Hijacked: How Neoliberalism Turned The Work Ethic Against Workers and How Workers Can Take it Back
By Elizabeth Anderson
Cambridge University Press, 384 pages, $29.95
Hijacked: How Neoliberalism Turned The Work Ethic Against Workers and How Workers Can Take it Back, by Elizabeth Anderson, offers a valuable contribution to the ongoing conversation about the nature and future of the neoliberal order. Anderson, a philosopher at the University of Michigan, rendered yeoman service with her previous book, Private Government, in which she demonstrated how the modern workplace operates like a government—indeed, a communist dictatorship, in her provocative comparison—but offers little room for workers to negotiate the coercion to which they are subjected. The book thus opened up new intellectual horizons, offering the conceptual framework for, inter alia, Sohrab Ahmari’s latest book, Tyranny, Inc., which uncovered the private coercion at work in employment settings and numerous other economic realms.
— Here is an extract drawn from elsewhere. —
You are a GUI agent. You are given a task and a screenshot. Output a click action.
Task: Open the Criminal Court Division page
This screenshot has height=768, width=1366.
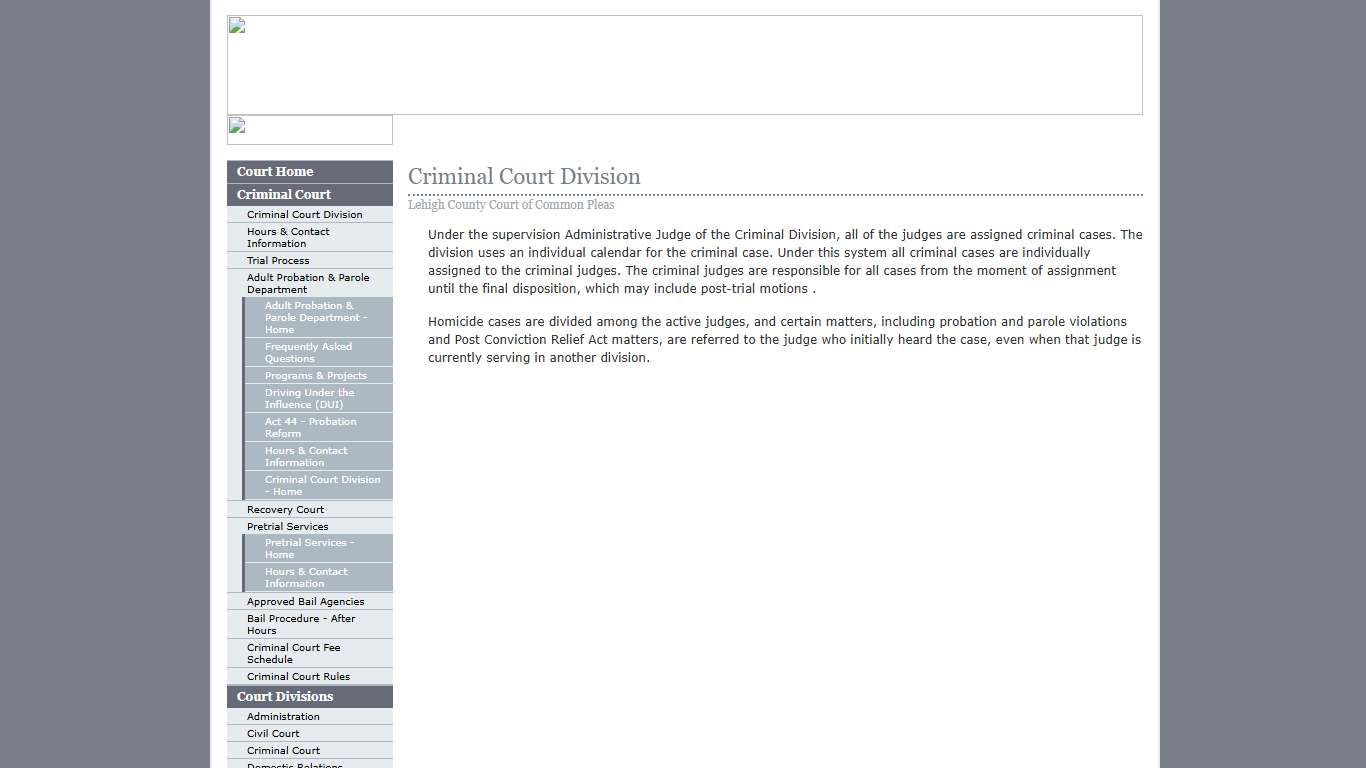pyautogui.click(x=305, y=214)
Anderson’s new book, Hijacked, is an expansive treatment engaging with sources ranging from the Reformation to the contemporary era, and covering a wide range of topics, from economics and philosophy to fundamental social theory. Despite its breadth, it is unified by a clear vision, and it relentlessly seeks to answer a tightly interlocking set of questions: How should we understand neoliberalism? How did we get to where we are? Where should we go from here?